Quando avevo conosciuto Marilyn abitavo in uno scantinato nel Meat District. Marilyn lavorava di notte, e io stavo alzato per spacciare coca o crack e cercando di scrivere. Di base io scrivo testi per canzoni, cioè sono un poeta. Dentro di me c’è sempre una splendida brutta musica, che echeggia su dal profondo della mia mente. Quando cammino per strada o quando spaccio davanti ai bar mi capita di sentire all’improvviso e come in lontananza dei brani di questa musica, che affiorano sulla base ritmica subliminale del pulsare urbano. Nei momenti di massimo trasporto, cioè quando sono bello carico di crack o anche solo di vino da quattro soldi, io e la mia musica siamo perfettamente sintonizzati. Certe volte ho la certezza assoluta che basterà un’altra boccata, un altro sorso, e ne afferrerò l’essenza per portarla con me sull’altra sponda.
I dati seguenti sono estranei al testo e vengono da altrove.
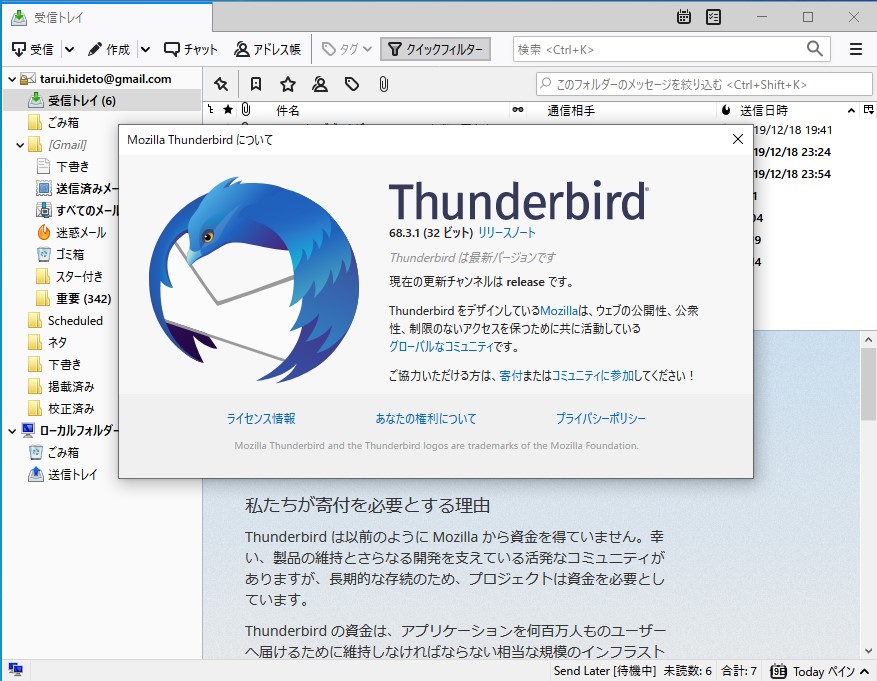
Task: Toggle the unread messages quick filter
Action: [254, 83]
Esteta del brutto, come il Principe Hal2 mi rotolo nel fango aspettando il mio momento, in attesa di sorgere come un fottutissimo sole.
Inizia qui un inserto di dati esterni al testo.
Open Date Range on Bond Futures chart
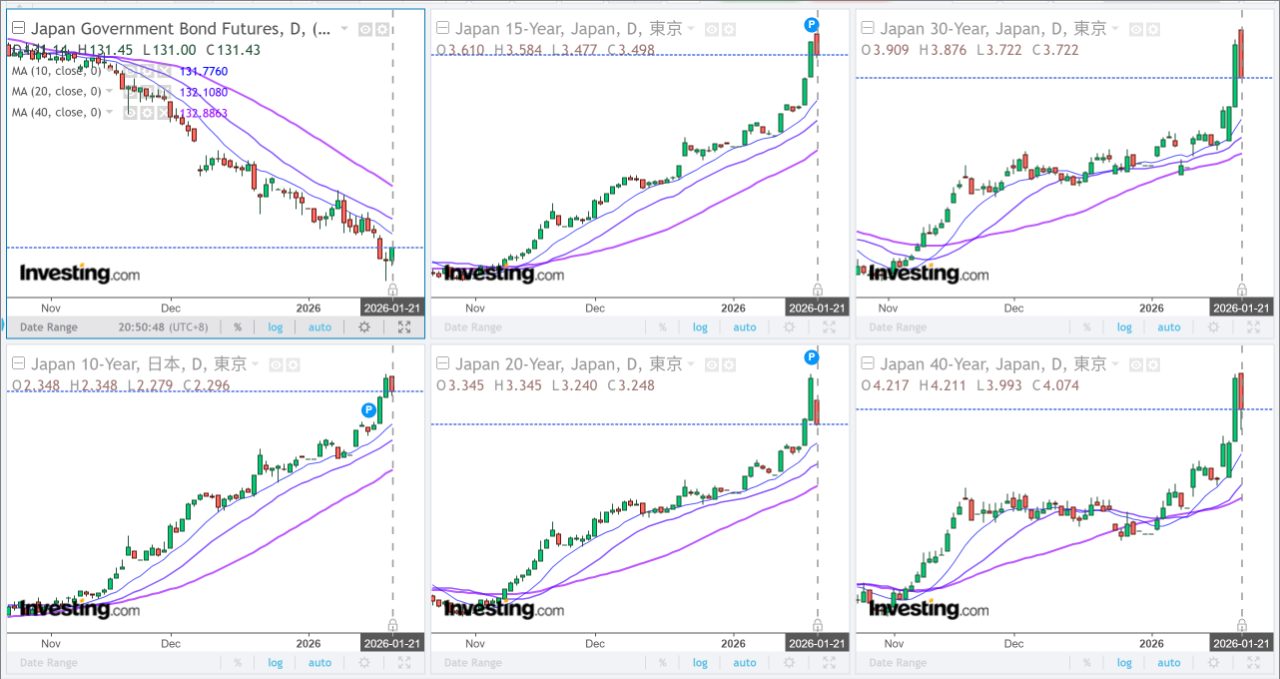Viewport: 1280px width, 679px height. (49, 327)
Profugo dei sobborghi a ovest del fiume, da ragazzo bigiavo la scuola per venirmene in città con l’autobus. Bazzicavo St. Mark’s Place e la Bowery, cercando di assumere atteggiamenti e pose da teppista, scoprendo Bukowski e i Beat nelle librerie. Tornare alla borghese mediocrità del New Jersey era imbarazzante. Lì il terreno era troppo sterile per l’arte. Concimata a bucce di pompelmo anziché a letame, lì non poteva allignare nessuna poesia. Confuso dalle mie origine né alte né basse, sognavo torbidi bassifondi e bar fumosi. Ero convinto che le brutture dell’infimo mi avrebbero condotto al culmine della consapevolezza, ero convinto che per concepire la bellezza fosse necessario giacere con la bruttezza. Ormai sono anni che ci giaccio. E finora non ne è nato un accidente di niente. Come dice Dylan: Un giorno tutto sarà diverso, / Quando avrò dipinto il mio capolavoro. sarò ricco e famoso, mi immortaleranno accanto a modelle che improvvisamente mi avranno scoperto incredibilmente attraente – Dio santo, ma dove ti sei nascosto per tutta la nostra breve e sciocca vita da bipedi dalle lunghe gambe? – e mi farò un sacco di droghe da ricchi e mi comporterò malissimo e rovinerò la mia promettente carriera e finirò daccapo qui nella fogna. E su tutto ciò scriverò un ciclo di canzoni struggenti. Versi di straordinaria sensibilità, talora tragici.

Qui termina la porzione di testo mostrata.